▸ What to work on
Once the line with "The width and height of the screenshot is (1612, 872)." is found, write it out along with each later line exactly, through the end of the entries, skipping every picture.

== Provided records ==

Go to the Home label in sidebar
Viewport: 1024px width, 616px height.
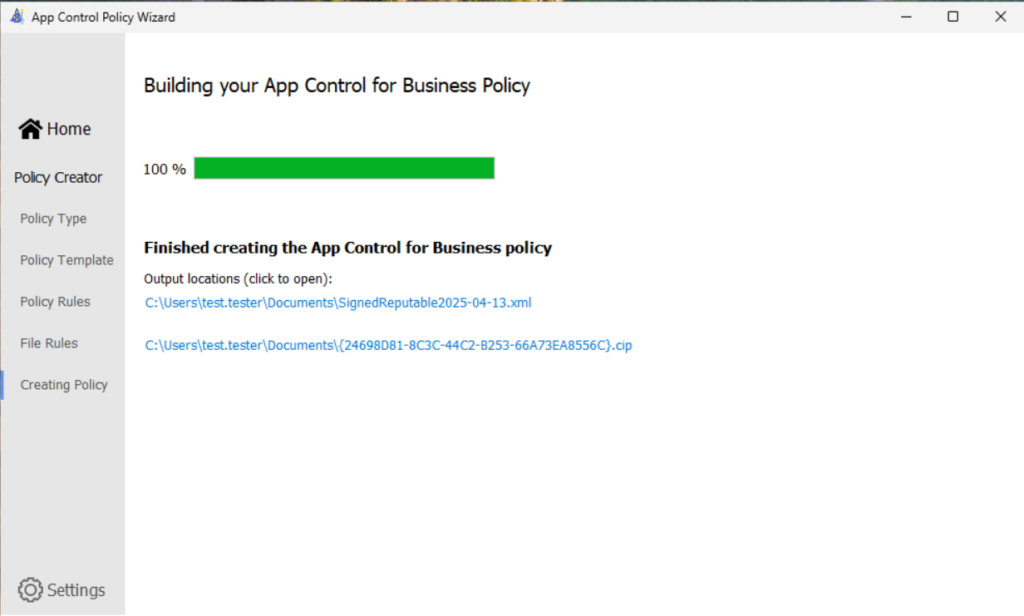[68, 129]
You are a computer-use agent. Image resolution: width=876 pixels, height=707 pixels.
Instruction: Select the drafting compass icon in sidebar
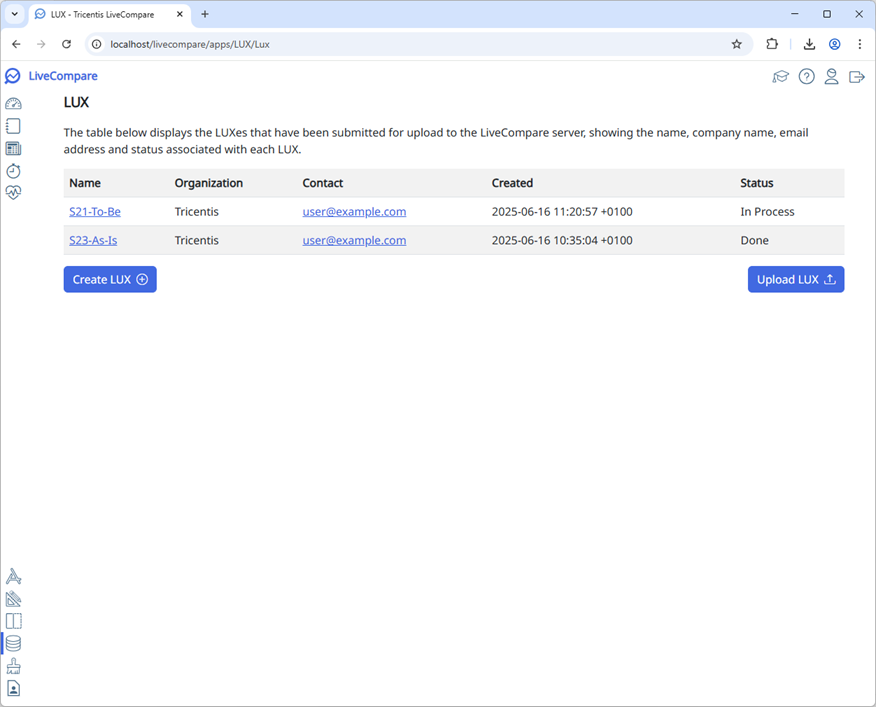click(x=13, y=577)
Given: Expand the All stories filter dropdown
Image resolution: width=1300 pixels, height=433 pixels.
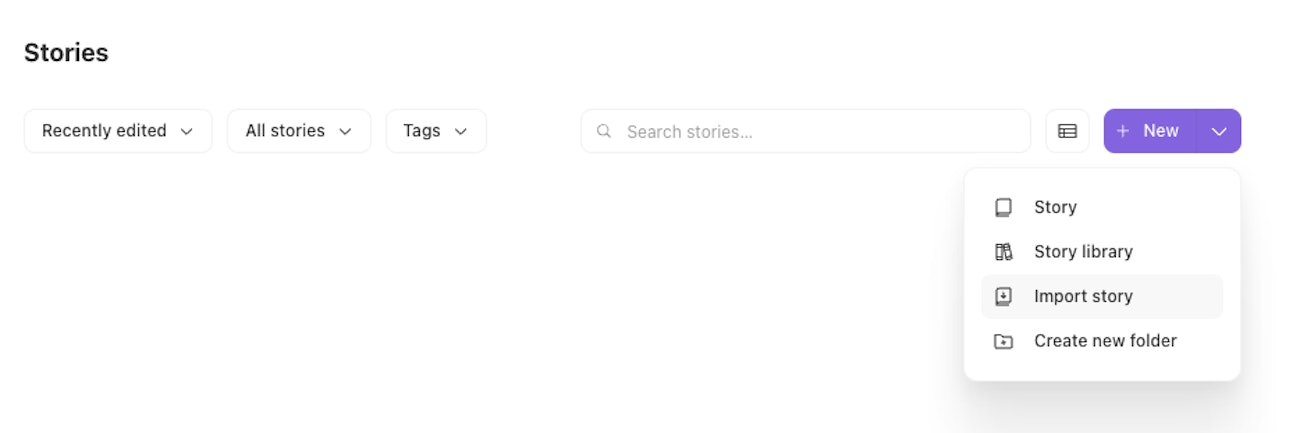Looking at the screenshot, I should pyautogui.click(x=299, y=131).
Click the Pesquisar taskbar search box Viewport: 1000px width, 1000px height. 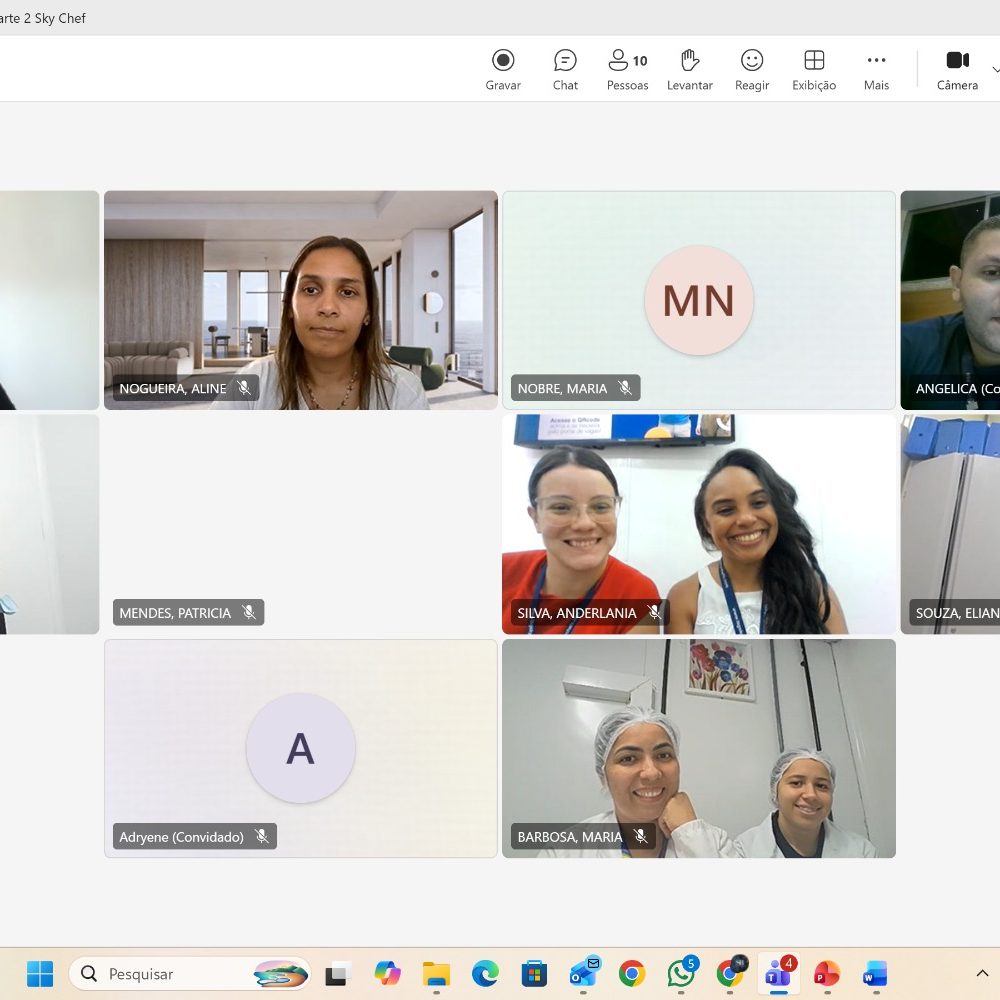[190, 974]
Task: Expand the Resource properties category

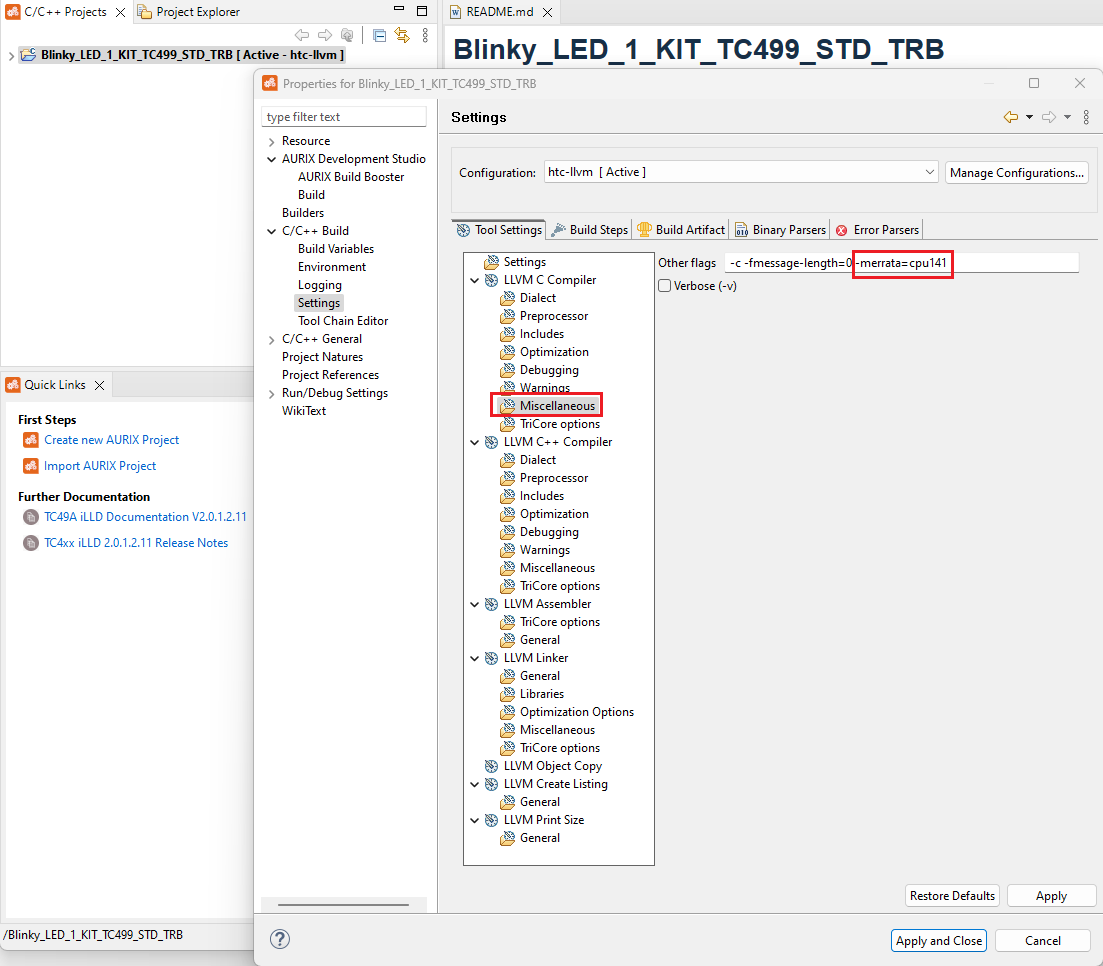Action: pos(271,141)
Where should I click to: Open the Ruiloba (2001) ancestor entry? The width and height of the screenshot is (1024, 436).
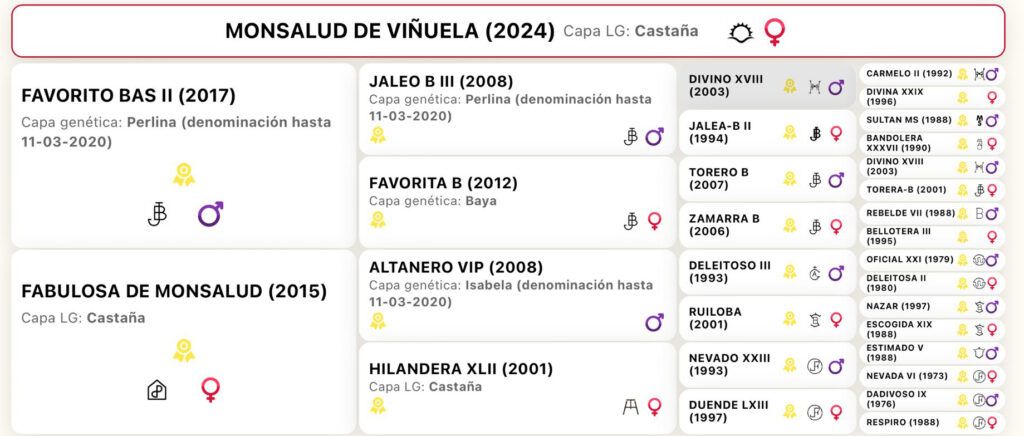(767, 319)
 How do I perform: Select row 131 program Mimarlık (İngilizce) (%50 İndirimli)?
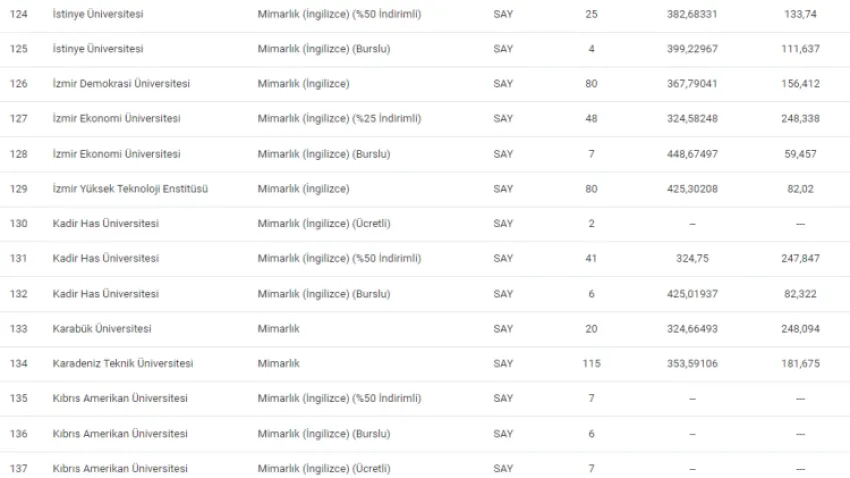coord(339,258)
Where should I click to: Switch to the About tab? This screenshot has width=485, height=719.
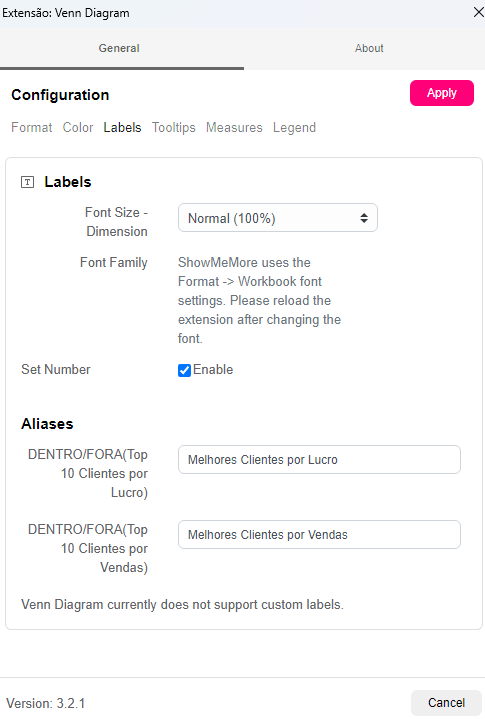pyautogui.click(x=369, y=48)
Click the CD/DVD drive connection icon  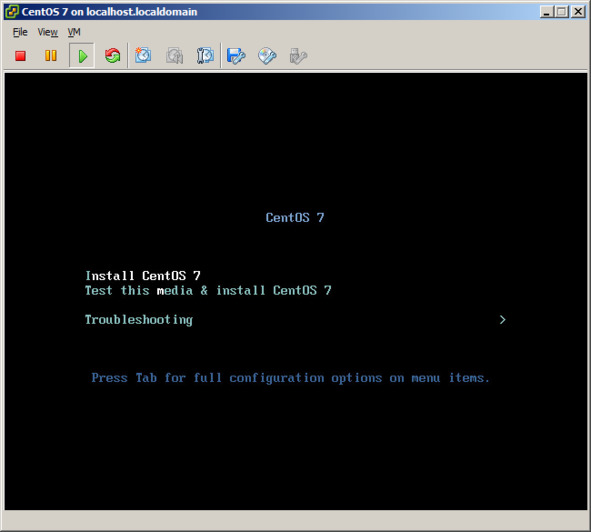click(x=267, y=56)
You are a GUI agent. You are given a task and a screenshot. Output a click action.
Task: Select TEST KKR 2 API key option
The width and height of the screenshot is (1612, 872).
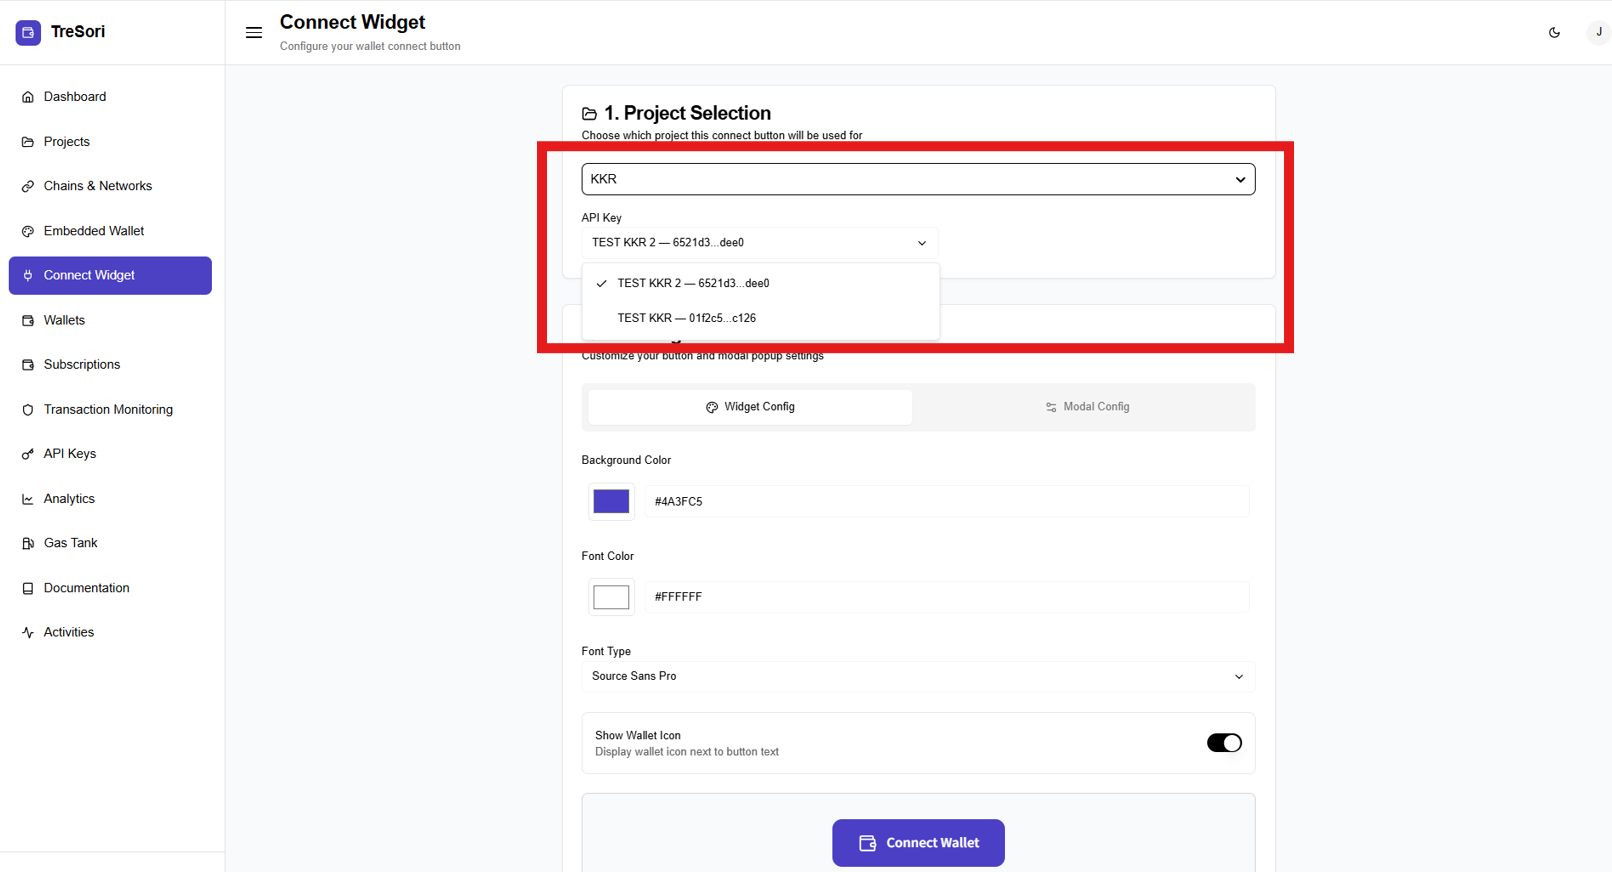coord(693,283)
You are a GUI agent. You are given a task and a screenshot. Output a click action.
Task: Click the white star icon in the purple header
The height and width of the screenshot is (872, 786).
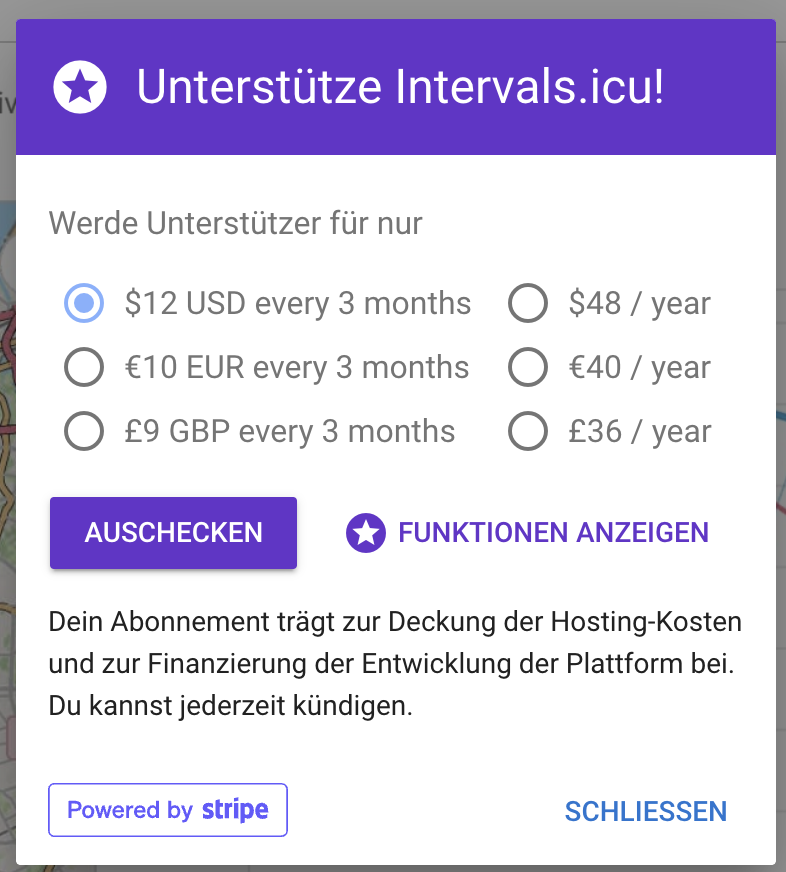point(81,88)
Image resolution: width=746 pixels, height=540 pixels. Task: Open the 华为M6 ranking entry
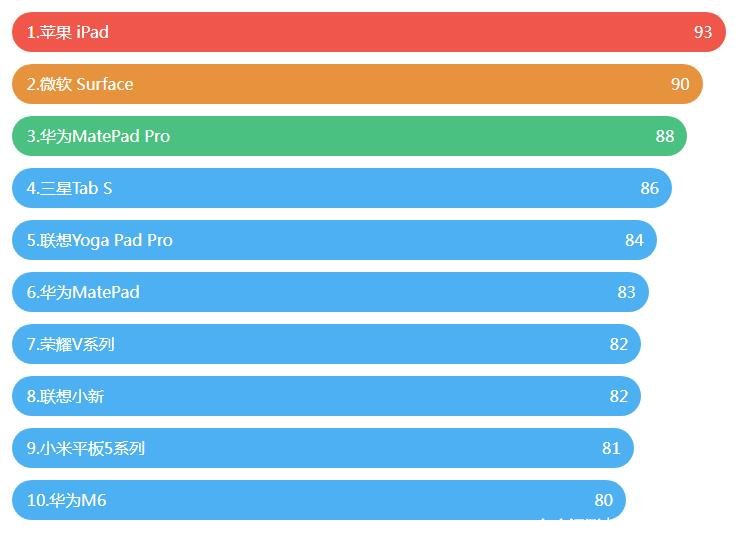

===

▸ Answer
The width and height of the screenshot is (1612, 872).
coord(693,283)
You are a GUI agent. You are given a task and a screenshot. Output a click action.
Task: Click the white star icon in the purple header
The height and width of the screenshot is (872, 786).
point(81,88)
Image resolution: width=746 pixels, height=540 pixels. Task: Open the 华为M6 ranking entry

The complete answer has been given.